HHS Addresses Behavioral Health

HHS Secretary Becerra’s statement on the President’s proposed FY 2023 budget includes key investments with substantial focus on public health preparedness, behavioral health, health disparities, child health and wellness, and advancing research.

The proposed FY 2023 HHS budget strongly stresses mental health and Substance Use Disorder (SUD) care. The budget includes mandatory investments totaling $51.7 billion over ten years to improve behavioral health.

The new Mental Health Transformation Fund provides $7.5 million to be allocated over 10 years. The goal is to expand access to mental health services through mental health workforce development and by expanding services. The plan is to development non-traditional health delivery sites and integrate quality mental health and substance use care into primary care settings.

Other investments include $4.1 billion to permanently extend funding for Community Mental Health Centers, $1.2 billion in additional outlays to strengthen consumer protections, and improve access to behavioral health services in the private insurance market.

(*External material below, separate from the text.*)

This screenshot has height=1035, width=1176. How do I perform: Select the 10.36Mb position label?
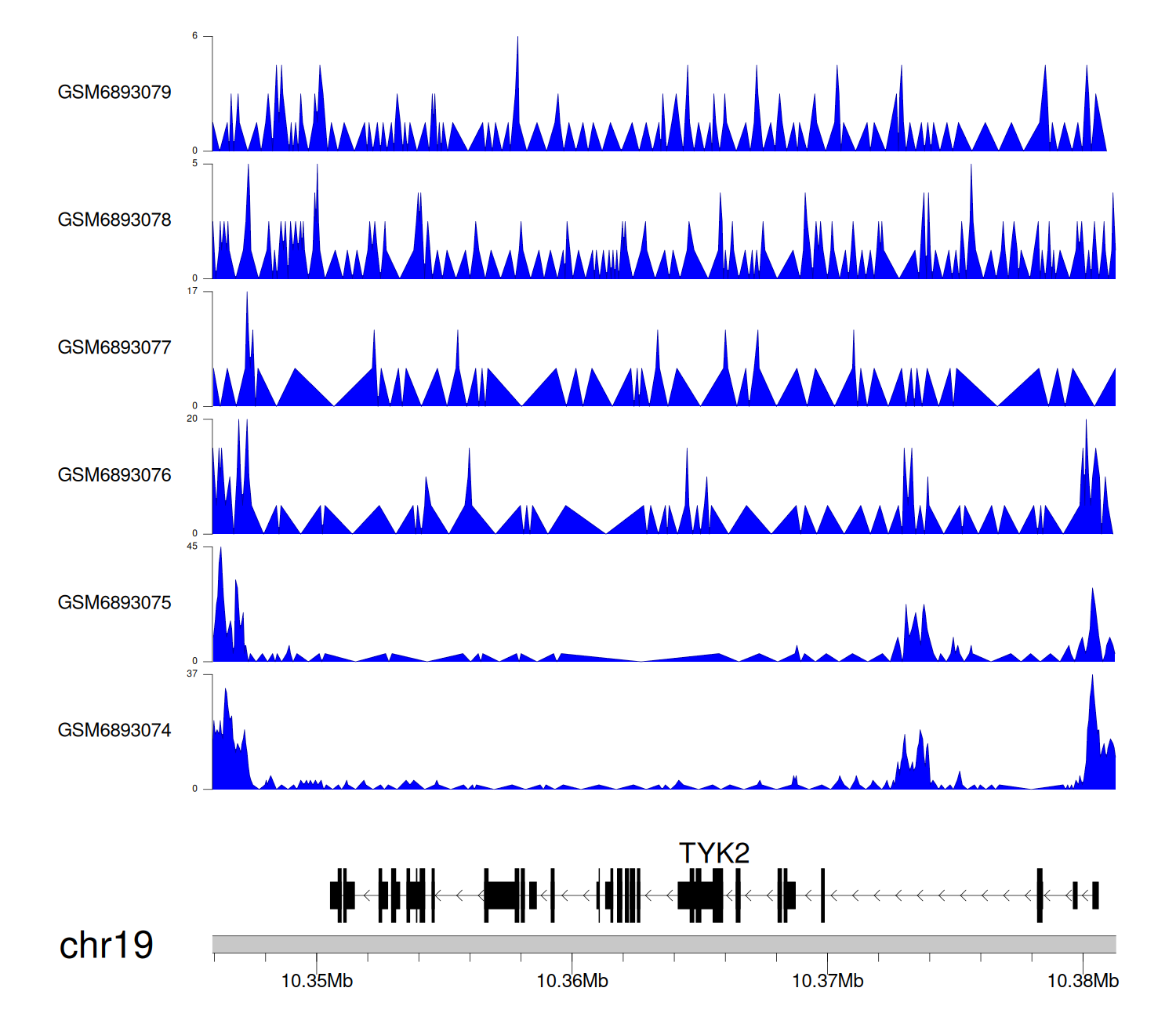(572, 981)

Provides $3.5 billion to improve Medicare mental health coverage and make access more affordable by modernizing Medicare fee-for-service mental health benefits by covering three behavioral health visits per year without cost sharing and revising the criteria for psychiatric hospital terminations from Medicare. Eliminate the 190 day lifetime limit on psychiatric hospital services and apply the Mental Health Parity and Addiction Equity Act to Medicare

As for Medicaid, the budget calls for $35.4 billion to improve mental health access in Medicaid by increasing access to providers, expand Demonstration Programs to improve Community Mental Health Services, establish a performance fund to improve behavioral health, and encourage the utilization of clinically appropriate criteria for Medicaid covered behavioral health services.

The overdose epidemic has been one of the most significant public health challenges of our time, and the COVID-19 pandemic has had a devastating impact on this crisis. The FY 2023 budget addresses the overdose epidemic by investing $110 billion including $10.4 billion in discretionary funding, in programs addressing opioids and overdose related activities across HHS.